Se ao menos eu tivesse um pouco de graxa, poderia consertar algum tipo de luz, pensou mamãe. Não nos faltou luz quando eu era menina, antes que se ouvisse falar desse novo querosene. É isso mesmo, disse Pa. Estes tempos são muito progressivos. Tudo mudou muito rápido. Ferrovias, telégrafo, querosene e fogões a carvão são coisas boas para se ter, mas o problema é que as pessoas dependem deles.
(If only I had some grease I could fix some kind of a light, Ma considered. We didn't lack for light when I was a girl before this newfangled kerosene was ever heard of.That's so, said Pa. These times are too progressive. Everything has changed too fast. Railroads and telegraph and kerosene and coal stoves--they're good things to have, but the trouble is, folks get to depend on 'em.)
Neste trecho de "The Long Winter", de Laura Ingalls Wilder, Ma reflete sobre a simplicidade de seu passado, quando a luz era abundante e facilmente acessível. Ela expressa o desejo de que a graxa crie uma fonte de luz, indicando um sentimento de nostalgia e saudade dos antigos modos de vida antes de invenções modernas como o querosene se tornarem comuns. Esse anseio sugere uma conexão mais profunda com suas raízes e com os confortos básicos que antes eram considerados garantidos.

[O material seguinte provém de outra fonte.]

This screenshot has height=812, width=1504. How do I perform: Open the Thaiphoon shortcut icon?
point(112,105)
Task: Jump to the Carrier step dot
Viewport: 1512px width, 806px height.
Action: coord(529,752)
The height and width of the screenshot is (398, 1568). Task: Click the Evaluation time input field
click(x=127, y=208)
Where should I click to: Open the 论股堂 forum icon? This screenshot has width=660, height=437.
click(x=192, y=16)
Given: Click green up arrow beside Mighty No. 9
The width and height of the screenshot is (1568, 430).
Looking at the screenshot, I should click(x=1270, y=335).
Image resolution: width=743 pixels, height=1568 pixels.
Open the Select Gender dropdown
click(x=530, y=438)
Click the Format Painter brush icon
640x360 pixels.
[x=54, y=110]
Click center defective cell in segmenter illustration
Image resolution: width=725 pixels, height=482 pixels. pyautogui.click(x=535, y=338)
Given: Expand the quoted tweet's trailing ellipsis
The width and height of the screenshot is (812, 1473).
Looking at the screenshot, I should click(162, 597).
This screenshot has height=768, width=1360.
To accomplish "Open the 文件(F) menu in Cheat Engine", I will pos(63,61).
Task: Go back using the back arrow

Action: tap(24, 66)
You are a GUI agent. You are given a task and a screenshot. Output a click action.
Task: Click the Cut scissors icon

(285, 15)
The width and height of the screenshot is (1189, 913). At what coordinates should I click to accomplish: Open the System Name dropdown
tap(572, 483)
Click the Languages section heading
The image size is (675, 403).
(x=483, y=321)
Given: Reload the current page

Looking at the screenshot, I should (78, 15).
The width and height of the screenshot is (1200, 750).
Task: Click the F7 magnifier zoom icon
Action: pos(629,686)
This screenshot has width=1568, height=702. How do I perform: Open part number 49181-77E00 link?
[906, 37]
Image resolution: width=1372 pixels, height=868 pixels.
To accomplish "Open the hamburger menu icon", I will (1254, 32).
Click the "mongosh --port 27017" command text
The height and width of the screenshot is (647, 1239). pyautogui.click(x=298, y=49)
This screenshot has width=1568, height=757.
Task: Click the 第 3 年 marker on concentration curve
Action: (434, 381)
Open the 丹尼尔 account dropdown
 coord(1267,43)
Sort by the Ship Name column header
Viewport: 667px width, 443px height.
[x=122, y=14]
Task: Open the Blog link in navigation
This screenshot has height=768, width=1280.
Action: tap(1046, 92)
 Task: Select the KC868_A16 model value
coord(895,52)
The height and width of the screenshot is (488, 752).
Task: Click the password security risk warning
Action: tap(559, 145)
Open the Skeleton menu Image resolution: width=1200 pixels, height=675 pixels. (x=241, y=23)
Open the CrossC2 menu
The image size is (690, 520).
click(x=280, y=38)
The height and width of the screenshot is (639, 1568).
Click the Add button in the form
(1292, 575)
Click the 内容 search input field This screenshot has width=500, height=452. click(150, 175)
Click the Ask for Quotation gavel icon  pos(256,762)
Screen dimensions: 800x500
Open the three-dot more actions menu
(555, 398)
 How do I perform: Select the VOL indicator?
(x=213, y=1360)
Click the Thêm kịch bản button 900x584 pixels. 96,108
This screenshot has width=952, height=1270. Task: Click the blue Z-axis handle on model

Pa concorda com o sentimento de Ma, reconhecendo as rápidas mudanças na sociedade provocadas pelos avanços tecnológicos, como as ferrovias e os telégrafos. Embora reconheça os benefícios destas inovações, também aponta as desvantagens, enfatizando como as pessoas se tornaram excessivamente dependentes delas. Este diálogo destaca a tensão entre progresso e tradição, refletindo um tema comum na literatura que questiona se os avanços realmente melhoram a vida ou criam novas formas de dependência.